Items from a dataset
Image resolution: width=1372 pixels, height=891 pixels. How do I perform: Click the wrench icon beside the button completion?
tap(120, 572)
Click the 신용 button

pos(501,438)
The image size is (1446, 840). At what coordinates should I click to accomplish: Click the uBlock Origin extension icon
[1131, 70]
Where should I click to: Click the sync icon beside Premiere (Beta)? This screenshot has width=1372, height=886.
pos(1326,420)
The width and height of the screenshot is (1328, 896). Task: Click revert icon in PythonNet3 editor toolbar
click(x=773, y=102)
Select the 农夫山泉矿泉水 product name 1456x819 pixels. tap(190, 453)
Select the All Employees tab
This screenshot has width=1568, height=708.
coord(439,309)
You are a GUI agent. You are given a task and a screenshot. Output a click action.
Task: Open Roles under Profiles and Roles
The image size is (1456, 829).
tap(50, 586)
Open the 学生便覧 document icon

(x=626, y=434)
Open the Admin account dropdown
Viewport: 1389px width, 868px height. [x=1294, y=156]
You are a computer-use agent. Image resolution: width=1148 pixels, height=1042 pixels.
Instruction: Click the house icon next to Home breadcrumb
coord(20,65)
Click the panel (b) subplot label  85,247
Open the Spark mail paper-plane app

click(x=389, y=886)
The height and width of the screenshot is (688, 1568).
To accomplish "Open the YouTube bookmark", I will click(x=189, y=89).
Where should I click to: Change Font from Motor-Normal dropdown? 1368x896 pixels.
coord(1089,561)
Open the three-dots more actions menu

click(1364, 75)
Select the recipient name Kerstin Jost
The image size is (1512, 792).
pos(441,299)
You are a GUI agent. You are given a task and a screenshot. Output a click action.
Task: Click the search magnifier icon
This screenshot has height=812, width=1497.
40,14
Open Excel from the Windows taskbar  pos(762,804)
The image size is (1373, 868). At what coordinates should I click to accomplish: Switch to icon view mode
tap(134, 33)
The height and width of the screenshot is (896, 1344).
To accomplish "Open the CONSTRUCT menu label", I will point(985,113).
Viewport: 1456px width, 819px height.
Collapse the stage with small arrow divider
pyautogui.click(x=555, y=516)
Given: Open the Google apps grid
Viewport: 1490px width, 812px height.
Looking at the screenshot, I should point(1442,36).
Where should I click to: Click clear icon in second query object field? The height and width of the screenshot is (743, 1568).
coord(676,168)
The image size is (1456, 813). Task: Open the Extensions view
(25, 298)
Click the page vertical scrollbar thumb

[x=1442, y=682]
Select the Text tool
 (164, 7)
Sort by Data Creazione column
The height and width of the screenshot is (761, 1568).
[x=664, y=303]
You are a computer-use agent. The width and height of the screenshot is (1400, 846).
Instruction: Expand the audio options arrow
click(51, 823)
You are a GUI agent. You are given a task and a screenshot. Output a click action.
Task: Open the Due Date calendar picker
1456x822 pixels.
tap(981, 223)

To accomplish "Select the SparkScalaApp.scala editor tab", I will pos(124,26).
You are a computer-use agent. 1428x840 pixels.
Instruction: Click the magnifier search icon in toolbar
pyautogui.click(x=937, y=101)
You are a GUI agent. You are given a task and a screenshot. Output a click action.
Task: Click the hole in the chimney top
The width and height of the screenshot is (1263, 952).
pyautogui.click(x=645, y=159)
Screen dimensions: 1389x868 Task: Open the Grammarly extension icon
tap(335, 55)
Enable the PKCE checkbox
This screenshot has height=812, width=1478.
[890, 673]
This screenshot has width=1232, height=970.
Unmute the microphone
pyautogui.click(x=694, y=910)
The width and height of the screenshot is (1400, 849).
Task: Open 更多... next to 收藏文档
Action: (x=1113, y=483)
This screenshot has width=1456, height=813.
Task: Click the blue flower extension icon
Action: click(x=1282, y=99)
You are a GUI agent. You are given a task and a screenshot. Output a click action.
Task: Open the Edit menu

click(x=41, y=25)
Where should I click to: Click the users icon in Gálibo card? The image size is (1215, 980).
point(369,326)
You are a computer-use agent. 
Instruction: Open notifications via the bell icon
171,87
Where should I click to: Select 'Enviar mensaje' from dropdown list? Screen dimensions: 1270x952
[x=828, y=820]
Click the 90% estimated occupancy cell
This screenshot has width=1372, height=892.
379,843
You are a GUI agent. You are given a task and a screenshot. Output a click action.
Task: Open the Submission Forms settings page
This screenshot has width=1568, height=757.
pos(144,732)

__TASK GOAL__:
Within the data above, how many lines include "computer"? The number alone is the answer.

__ANSWER TO THE PROBLEM__:
4